Population (2022 official census)
- • Total: 7,725
- Time zone: UTC+5

= Şatlyk =

Şatlyk, formerly known as Şehitli, is a city in Oguzhan District, Mary Region, Turkmenistan. It is located circa 20 km west of Mary, 50 km east of Parahat, and 8 km southwest of Sakarçäge. In 2022, Şatlyk had a population of 7,725.

==Etymology==
Prior to 1971, the settlement was known as Şehitli. The word şehit in Turkmen means "martyr" or "someone who dies an untimely death", but the reference is obscure. The word şatlyk, on the other hand, means "joy, happiness".

==Economy==
Şatlyk's main industry is natural gas extraction from the Şatlyk Gas Field.
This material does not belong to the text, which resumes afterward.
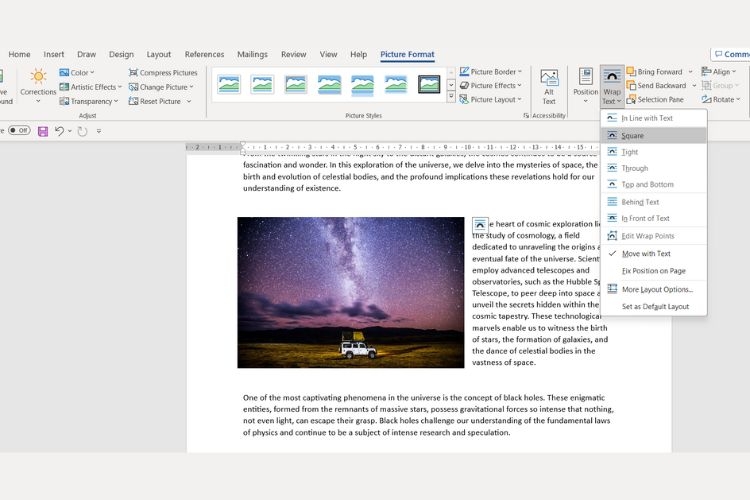Image resolution: width=750 pixels, height=500 pixels.
Task: Click layout options icon beside picture
Action: tap(480, 224)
The Şatlyk compressor station is nearby. A large poultry farm is located east of the city.

===Transportation===
Şatlyk lies on the P-9 highway, which connects to the outskirts of the city of Mary to the east and intersects with the M37 highway at the town of Deňizhan to the southwest. It is near the Mary-Turkmenabat rail line of the Trans-Caspian Railway and is served by Garybata rail station. Near Şatlyk, at the Şatlyk compressor station, is the start of the East–West pipeline for transport of natural gas.